Celui qui voit le problème, et qui ne fait rien, fait partie du problème. – Gandhi
dimanche 3 août 2014
Base-case vs. best-case scenario, le match du futur
Nos hommes politiques se montrent incapables de penser correctement l’avenir. Des prévisions de croissance du programme de François Hollande à la vision de l’avenir, en passant par la courbe du chômage et les investissements de Ségolène Royal, tous se plantent royalement.
Au-delà de sa valeur humoristique, ce phénomène revêt aussi un caractère extrêmement dangereux quand on laisse à des politiciens incapables de penser l’avenir la responsabilité de le préparer.
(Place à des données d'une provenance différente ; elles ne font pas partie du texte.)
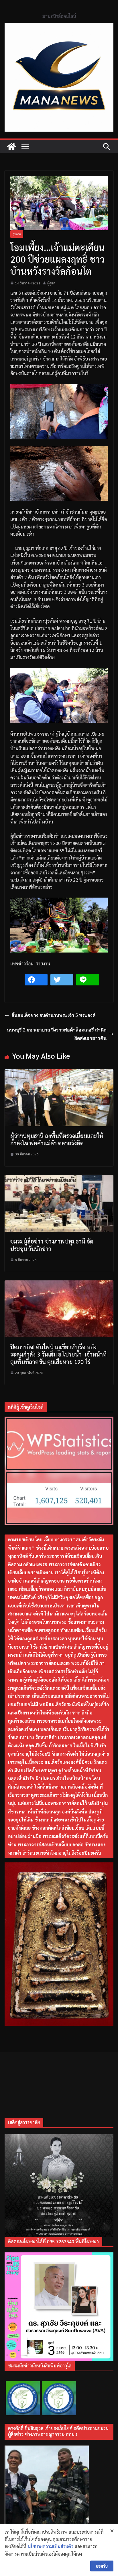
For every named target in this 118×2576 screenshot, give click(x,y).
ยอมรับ (102, 2566)
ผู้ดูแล (51, 283)
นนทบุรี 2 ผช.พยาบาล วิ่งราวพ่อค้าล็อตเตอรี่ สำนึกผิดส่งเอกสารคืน (57, 1034)
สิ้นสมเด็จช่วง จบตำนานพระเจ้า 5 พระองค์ (53, 1015)
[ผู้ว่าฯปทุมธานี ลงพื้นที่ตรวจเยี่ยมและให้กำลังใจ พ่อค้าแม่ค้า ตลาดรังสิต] (59, 1073)
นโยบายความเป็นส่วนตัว (50, 2546)
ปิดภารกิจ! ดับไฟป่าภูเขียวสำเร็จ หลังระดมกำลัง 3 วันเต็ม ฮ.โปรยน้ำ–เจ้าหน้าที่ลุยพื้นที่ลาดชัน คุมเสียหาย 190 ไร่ (58, 1354)
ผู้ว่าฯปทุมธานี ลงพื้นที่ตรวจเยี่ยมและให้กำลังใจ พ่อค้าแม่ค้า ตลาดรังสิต (56, 1139)
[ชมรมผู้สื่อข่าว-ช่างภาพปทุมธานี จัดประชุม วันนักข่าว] (59, 1178)
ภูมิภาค (17, 234)
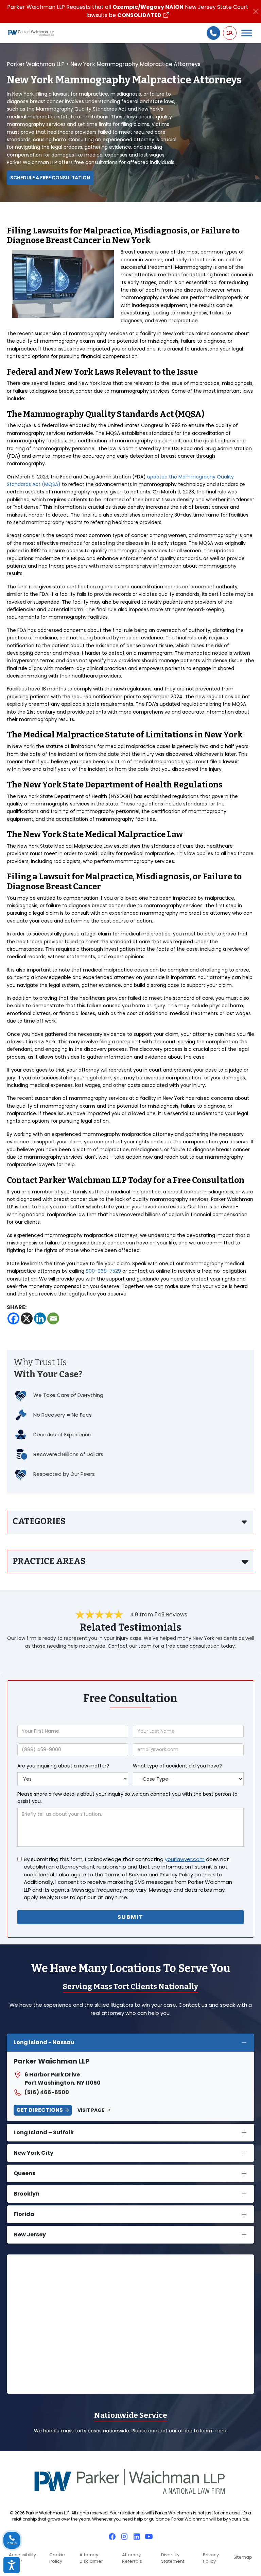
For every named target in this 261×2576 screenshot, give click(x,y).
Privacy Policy (211, 2558)
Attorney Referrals (132, 2558)
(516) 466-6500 (46, 2092)
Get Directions (39, 2110)
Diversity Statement (172, 2558)
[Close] (256, 11)
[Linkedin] (40, 1318)
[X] (27, 1318)
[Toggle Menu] (246, 33)
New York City (33, 2153)
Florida (24, 2214)
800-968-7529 (103, 1271)
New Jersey (30, 2234)
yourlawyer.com (185, 1859)
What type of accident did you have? (177, 1765)
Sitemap (242, 2557)
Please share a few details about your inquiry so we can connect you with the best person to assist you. (127, 1798)
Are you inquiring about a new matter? (63, 1765)
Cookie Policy (57, 2558)
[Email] (53, 1318)
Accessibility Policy (22, 2558)
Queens (24, 2173)
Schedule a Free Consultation (50, 177)
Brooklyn (26, 2194)
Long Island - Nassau (44, 2042)
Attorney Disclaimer (91, 2558)
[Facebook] (13, 1318)
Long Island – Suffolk (44, 2132)
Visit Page (90, 2110)
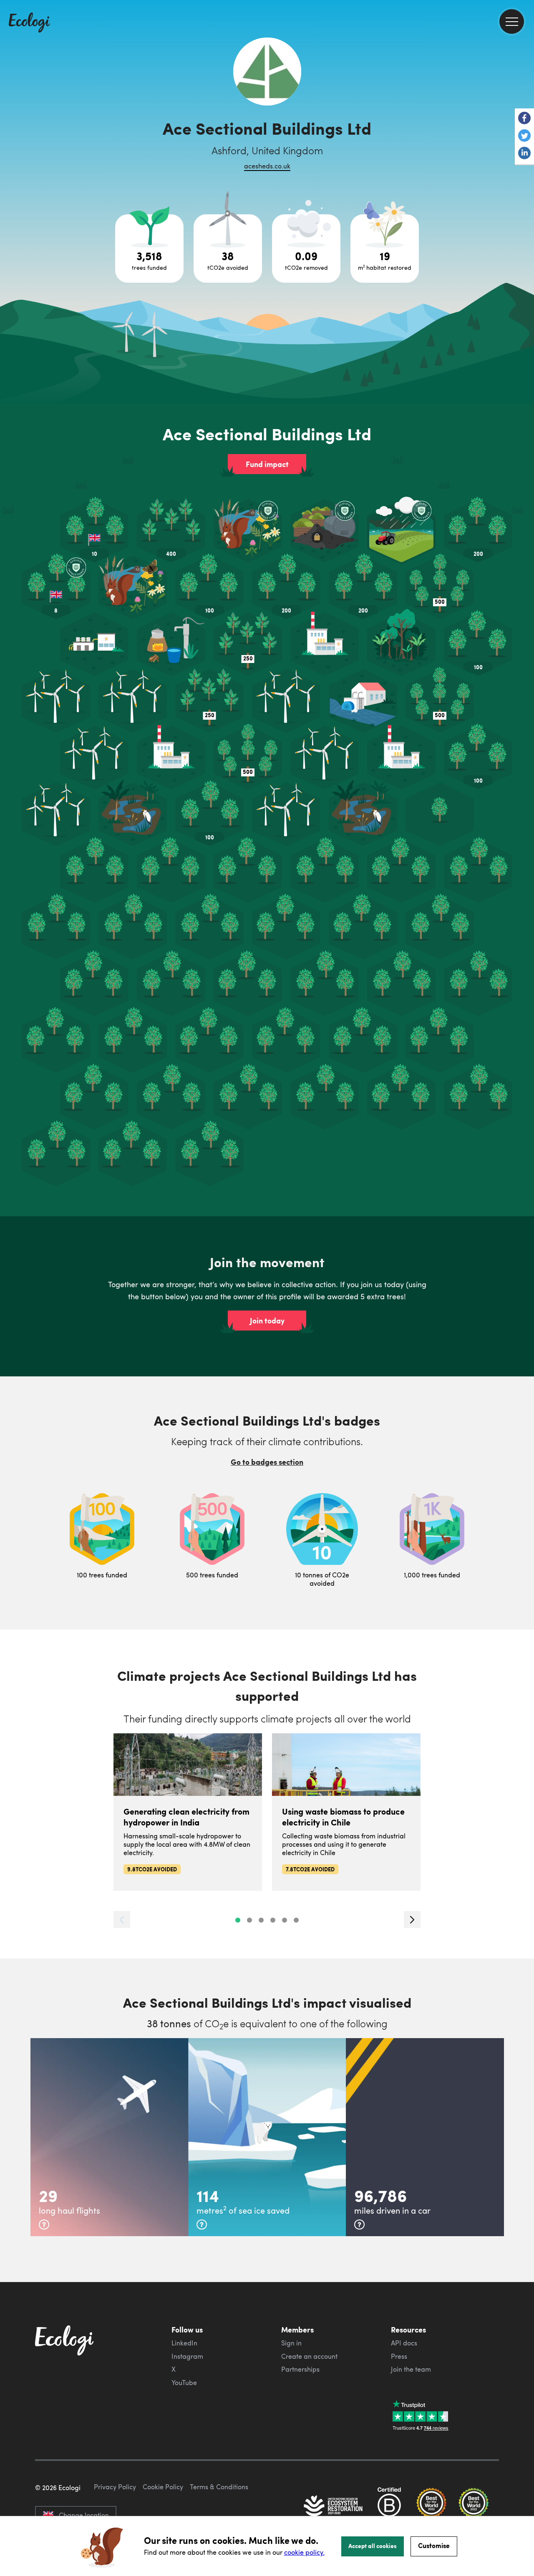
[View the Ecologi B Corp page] (389, 2507)
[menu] (511, 21)
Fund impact (267, 464)
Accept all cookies (372, 2545)
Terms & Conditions (219, 2487)
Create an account (309, 2356)
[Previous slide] (121, 1919)
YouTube (184, 2382)
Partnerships (300, 2369)
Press (399, 2356)
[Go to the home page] (29, 23)
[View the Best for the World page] (431, 2507)
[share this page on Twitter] (524, 136)
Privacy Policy (115, 2487)
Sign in (291, 2343)
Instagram (187, 2356)
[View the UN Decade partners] (333, 2507)
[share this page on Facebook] (524, 119)
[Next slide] (412, 1919)
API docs (404, 2343)
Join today (267, 1320)
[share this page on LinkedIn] (524, 154)
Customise (434, 2545)
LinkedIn (184, 2343)
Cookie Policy (163, 2487)
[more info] (44, 2224)
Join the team (411, 2369)
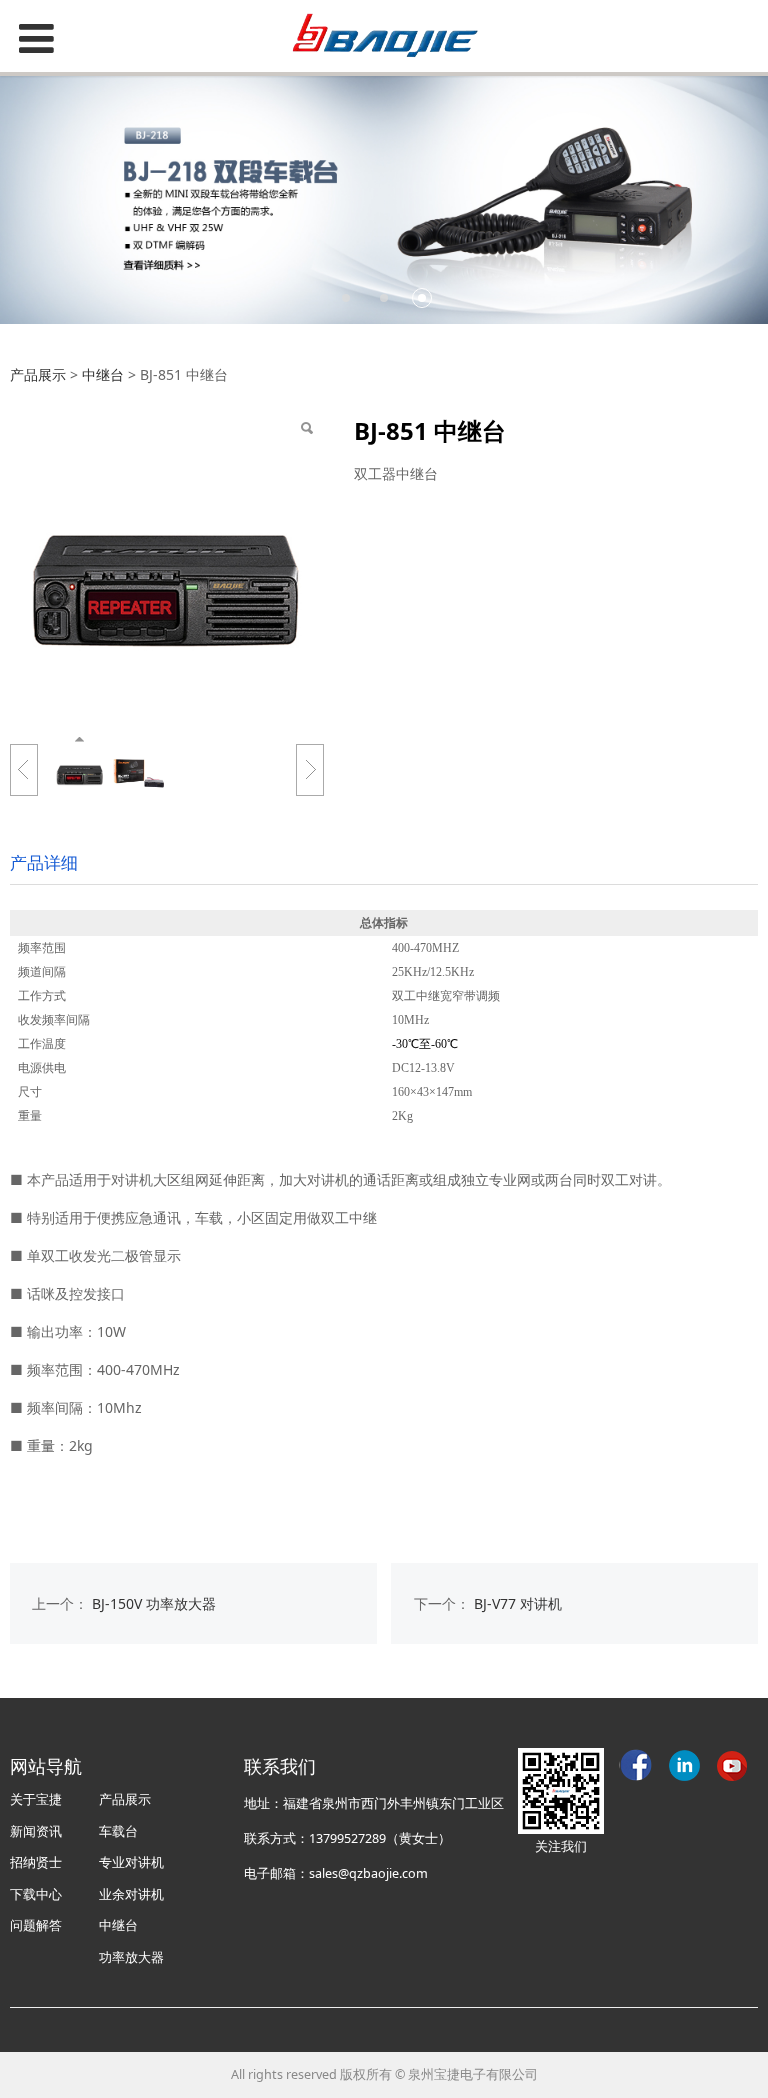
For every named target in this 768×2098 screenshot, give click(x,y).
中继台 (103, 374)
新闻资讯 (36, 1831)
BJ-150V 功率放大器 (154, 1603)
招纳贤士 (36, 1862)
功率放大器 (131, 1957)
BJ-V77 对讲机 (518, 1603)
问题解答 (36, 1925)
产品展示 (38, 374)
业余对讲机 (131, 1894)
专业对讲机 (131, 1862)
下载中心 (36, 1894)
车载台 (118, 1831)
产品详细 (44, 862)
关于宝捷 (36, 1799)
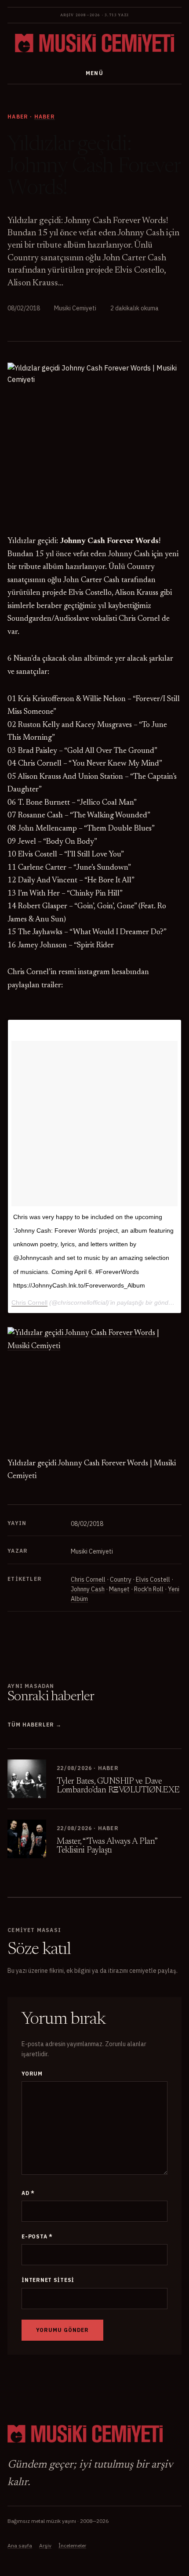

Les trous dans la coque de notre modèle social rongé par les vers leur sont apparemment invisibles, ou les laissent de marbre.
Le Parti Socialiste promettait par exemple d’annuler une réforme des retraites qu’il aurait fallu pousser bien plus loin pour éviter la faillite du modèle d’ici quelques années. Le modèle ne va pas s’équilibrer de lui-même, surtout en tenant compte des évolutions défavorables de l’emploi.
Car pour un homme politique, l’avenir se résume à la situation présente avec une date différente. S’ils étaient capables de comprendre que l’avenir n’est pas identique au présent bientôt passé, ils comprendraient qu’il faut revoir leur base-case scenario, c’est-à-dire leur scénario de base.
La construction d’un bon scénario de base est cruciale en stratégie. Pour prendre des décisions impliquant l’entreprise sur 5 ans, il faut avoir une idée de son évolution la plus plausible sur les cinq prochaines années. Par exemple, le chômage n’est pas uniquement lié au solde des créations d’emplois, mais aussi à d’autres paramètres, comme les arrivées sur le marché du travail et les départs en retraite annuels.
En agissant comme si rien n’allait changer, ou si peu, les hommes politiques nous condamnent tous à assumer la responsabilité de leur mauvaise gestion et de leurs mauvaises prévisions. Depuis 40 ans, les budgets sont votés en déficit ; il faudra un jour régler l’addition, et ce ne sont pas les parlementaires qui le feront. Ils paient déjà bien peu d’impôts…
Les politiciens ne sont pourtant pas incapables de raisonner par scénarios et d’inclure le base-case dans leurs estimations. Lorsqu’ils annoncent des réductions de dépenses, ils se gargarisent également de leur capacité à contenir l’évolution « normale » de la dépense (normale et néanmoins alarmante).
Mais ils font l’erreur de beaucoup de décideurs, qui se réfugient dans un autre scénario : le best-case scenario, le meilleur scénario possible. Ils anticipent pour leurs actions un impact toujours positif et rarement réalisé, établissent des budgets de croissance en période de crise.
Si vos enfants ambitionnent (sic) de devenir hommes politiques, et que vous ne parvenez pas à les en dissuader, apprenez-leur donc à penser l’avenir non comme un autre présent ou un monde de souhaits. Et pour cela, il faut leur faire apprendre le passé. Comprendre que l’histoire n’est pas que le récit de quelques anecdotes, mais la succession des événements qui a fait de nous ce que nous sommes – et aussi ce que nous ne sommes pas.
Expliquez leur comment des civilisations entières ont disparu car elles ont été incapables de revoir leur façon de penser ou leur état d’esprit, de s’adapter à leur environnement changeant et de tenir compte des erreurs de ceux qui ont disparu avant eux. Comment la liberté est toujours confisquée pour les meilleurs motifs et que beaucoup ont accepté par conformisme ou aveuglement ce que nous estimons tous aujourd’hui intolérable et indigne d’un être humain.
Ils comprendront alors que nous aurons disparu dans quelques décennies, et que nous ne serons alors pas regardés différemment de tous ceux qui nous ont précédés. Nos façons de penser seront analysées de la même façon, et nos actions seront jugées sans plus de compassion. Jugées par les héritiers du monde que nous aurons construit sur l’héritage que nous avions alors reçu, qui ne comprendront pas comment nous avons pu faire preuve d’autant de conformisme et d’aveuglement. Qui ne nous pardonneront pas notre ignorance dont nous sommes seuls responsables. Qui riront de nos dettes, à moins qu’elles ne les ruinent ; se moqueront de nos peurs, à moins qu’elles ne les hantent.
Ne laissons pas disparaître d’avance le monde que nous aurions pu leur laisser. Nous nous devons, avant d’apprendre l’histoire à nos enfants, d’en tirer les leçons. Ne soyons pas comme tous ceux qui ont refusé l’effort de faire advenir le monde qu’ils rêvaient. Reprenons en main notre destin, nos libertés, nos vies – et ne nous les laissons plus jamais reprendre.